Mumsnet has not checked the qualifications of anyone posting here. If you need help urgently or expert advice, please see our domestic violence webguide and/or relationships webguide. Many Mumsnetters experiencing domestic abuse have found this thread helpful: Listen up, everybody

Partner wanting me to work more hours so he can do less

143 replies

BowieLover · 08/09/2022 11:22

Been together 15 yrs&have a 14 yr old DD.
Dp is an HGV drivers,who starts work anytime from 2am to 6 am.He has 2 days off a wk,not always the same ones.Can finish &be home anywhere between 10am&3pm,depending on what route he's on. Once he's home he doesn't really do alot.He will take washing out drier if I ask him to beforehand.He puts out all the rubbish& recycling &cuts the grass(we have a big garden so lots of it!) He won't poop scoop,that's my job.He also does the shopping,as he passes a supermarket every day to go to work.
I work pt at our local school,as both a breakfast club supervisor &a lunch time supervisor.Do all the housework& cooking.We share helping DD with homework,mostly.
He will wash up when he's on a day off or on a Sunday,if I cook a roast,but that's not very often as he usually says he doesn't want one if he's working as he doesn't wanna wash up.
He's said a few times now,that I could get a job with more hrs now&do 5 days a wk(which I do now) so he can drop down to 4 days. I don't have a problem with getting more hrs now that dd is older but I do with him wanting me to do it just so he can drop his! I have said to him,well you'll have to do the majority of the housework then if that's gonna happen &he never answered me.
Am I being selfish/unreasonable?
I've spoken to a friend about it&she thinks it's a great idea for me to being changing jobs/do more if I want to but not in the way dp wants me to.She thinks he's taking the mick a bit as she says u already work 5 days a wk same as him&do all the housework&cooking!
I feel like I'm at a bit of a crossroads really.

OP posts:
Snozzlemaid · 08/09/2022 13:08

My dp drives for his job also and does long days.
It's exhausting and even more so as he gets older.
I worked part time when DCs were young and he worked a lot of overtime to bring in the income we needed.
When the DCs got older I increased my hours so dp no longer had to do the overtime.
I felt it only fair that I earn more to ease his workload when I could.

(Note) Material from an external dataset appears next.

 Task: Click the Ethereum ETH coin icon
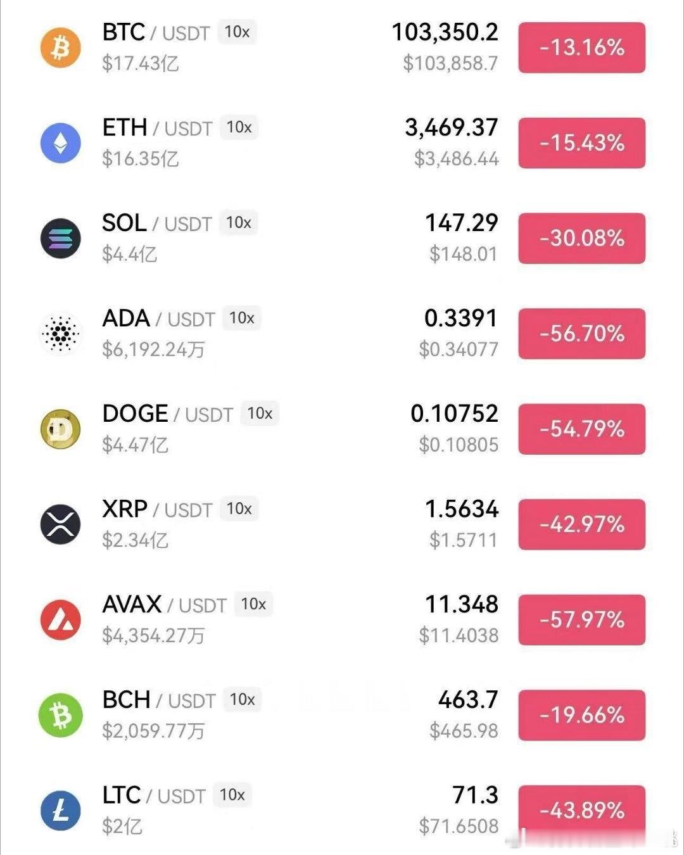point(61,143)
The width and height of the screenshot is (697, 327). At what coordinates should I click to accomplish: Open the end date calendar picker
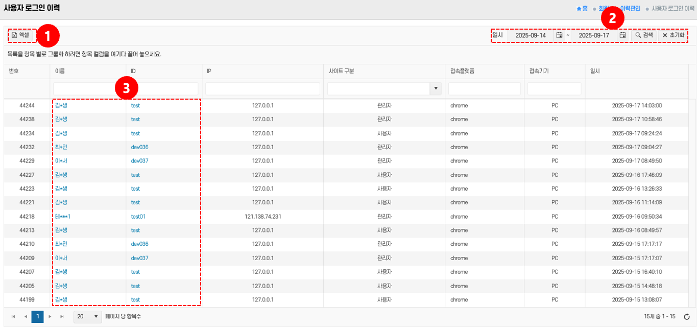(622, 35)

Shinyandnew1 · 08/09/2022 13:11

How many hours a week do you currently work?

fantasmasgoria1 · 08/09/2022 13:11

My DH is a truck driver too but he doesn't start until 7 am . He can be home between 5 and 6 pm . He falls asleep around 9pm. He's 48 and he has discussed falling asleep with other drivers and even the youngest who is 30 says he falls asleep early too!

ThinkingForEveryone · 08/09/2022 13:17

Have you ever done a driving job OP? Or driven for a full day to go on holiday maybe?
It is exhausting especially when you add in his unsociable hours.
You must be working 20-25 hours term time only, I can see his point to be fair.

howshouldibehave · 08/09/2022 13:19

Our breakfast club staff work 7.45-8.45 and 11.45-1.15. There’s a lot of other hours in the day-I can see his point in wanting you to share the earning load.

DragonsAndMoons · 08/09/2022 13:31

Can you find a 3 day week job in tesco etc and he drops to a 4. That would equal it out slightly more. If you did the majority of the housework on your extra day off that sounds fair to me.

Or do you really love your job?

TiddleyWink · 08/09/2022 13:44

His job sounds too much for his age and I’m not surprised he wants to pull back. He’s probably not over the moon at (presumably) having financially supported the household in the main while you worked very part time in a low paid and easy job and spend lots of time with your teenager. Lunchtime supervisor type work can be great for someone with very young children to work around but if you were my partner I would expect you to do more than that and contribute more financially when we only had one teenager between us. If you didn’t, I would be expecting you to carry the vast majority of the domestic load, as he is currently, so I don’t think he’s wrong there.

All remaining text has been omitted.